Mike Harden

No. 31, 45
- Position: Defensive back

Personal information
- Born: February 16, 1959 (age 67) Memphis, Tennessee, U.S.
- Listed height: 6 ft 1 in (1.85 m)
- Listed weight: 192 lb (87 kg)

Career information
- High school: Central (Detroit, Michigan)
- College: Michigan
- NFL draft: 1980: 5th round, 131st overall pick

Career history
- Denver Broncos (1980–1988); Los Angeles Raiders (1989–1990);

Awards and highlights
- First-team All-Big Ten (1978); Second-team All-Big Ten (1979);

Career NFL statistics
- Interceptions: 38
- Fumble recoveries: 14
- Touchdowns: 5
- Stats at Pro Football Reference

= Mike Harden =

American football player (born 1959)

Michael Harden (born February 16, 1959) is an American former professional football player who was a defensive back in the National Football League (NFL). He played college football for the Michigan Wolverines from 1977 to 1979. He then played in the NFL for 11 years for the Denver Broncos from 1980 to 1988 and for the Los Angeles Raiders from 1989 to 1990.

==Early life==
Harden was born in Memphis, Tennessee, in 1959. He attended Central High School in Detroit.
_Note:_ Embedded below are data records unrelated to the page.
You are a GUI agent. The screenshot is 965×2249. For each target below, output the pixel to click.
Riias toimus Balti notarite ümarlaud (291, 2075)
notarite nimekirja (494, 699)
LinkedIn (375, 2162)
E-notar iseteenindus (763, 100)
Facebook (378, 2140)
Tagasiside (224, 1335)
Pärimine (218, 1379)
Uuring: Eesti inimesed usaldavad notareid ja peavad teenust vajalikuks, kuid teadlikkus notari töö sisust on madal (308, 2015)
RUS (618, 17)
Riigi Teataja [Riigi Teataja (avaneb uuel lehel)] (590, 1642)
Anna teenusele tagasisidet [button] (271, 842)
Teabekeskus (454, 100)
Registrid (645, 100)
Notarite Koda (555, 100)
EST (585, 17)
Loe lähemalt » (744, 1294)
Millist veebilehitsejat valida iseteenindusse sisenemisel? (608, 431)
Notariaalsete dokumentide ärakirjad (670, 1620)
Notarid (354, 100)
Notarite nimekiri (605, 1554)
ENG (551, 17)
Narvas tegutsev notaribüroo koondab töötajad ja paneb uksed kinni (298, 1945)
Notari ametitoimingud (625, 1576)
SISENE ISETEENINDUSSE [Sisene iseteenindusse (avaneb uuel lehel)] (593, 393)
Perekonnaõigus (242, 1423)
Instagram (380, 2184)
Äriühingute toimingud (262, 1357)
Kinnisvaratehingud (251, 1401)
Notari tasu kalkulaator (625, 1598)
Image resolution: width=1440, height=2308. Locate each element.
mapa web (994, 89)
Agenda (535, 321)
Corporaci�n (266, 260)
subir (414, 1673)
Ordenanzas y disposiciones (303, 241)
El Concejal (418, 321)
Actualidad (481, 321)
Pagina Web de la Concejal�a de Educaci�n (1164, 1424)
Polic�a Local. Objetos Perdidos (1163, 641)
==University of Michigan==
Harden enrolled at the University of Michigan in 1976 and played college football as a defensive back for Bo Schembechler's Michigan Wolverines football teams from 1976 to 1979. In September 1978, Harden and Jerry Meter both intercepted passes thrown by Joe Montana to help secure a 28–14 victory over Notre Dame. He was selected as a first-team defensive back on the 1978 All-Big Ten Conference football team. Over the course of his collegiate career, Harden had 89 tackles, 42 assists, 6 interceptions and 95 return yards, 16 pass breakups, and 3 fumble recoveries. Harden also returned 24 punts for 156 yards.

==Professional football==
Harden was selected by the Denver Broncos in the fifth round (131st overall pick) of the 1980 NFL draft. He appeared in 128 games, 98 as a starter, at the safety and cornerback positions for the Broncos from 1980 to 1988. He intercepted 33 passes in his nine years with the Broncos.

Harden was fined $5,000, for a hit in the opening game of the 1988 season against division rival Seattle Seahawks that knocked out Steve Largent and resulted in a concussion and the loss of two teeth. Fourteen weeks later, in Seattle, Harden intercepted a Dave Krieg pass in the end zone and returned it twenty-five yards before being knocked off his feet by Largent and fumbling the football, which Largent also pounced on, giving the Seahawks possession again. Largent later said in an interview that the hit was retaliation in part for the hit that Harden gave Largent earlier in the season.

Harden concluded his career with the Los Angeles Raiders during the 1989 and 1990 seasons. During his 11-year NFL career, he intercepted 38 passes for 663 yards and 4 touchdowns, and recovered 14 fumbles. As of 2017, his 179 interception return yards in 1986 is a Broncos record. On special teams, Harden returned 8 punts for 113 yards and a touchdown and returned 26 kickoffs for 414 yards.

==Personal life==
Harden married Magaly Fernandez Harden in 1994 and had one child, Chanel Marie Harden. In 2003, he was sentenced to six years in prison for stealing from several women.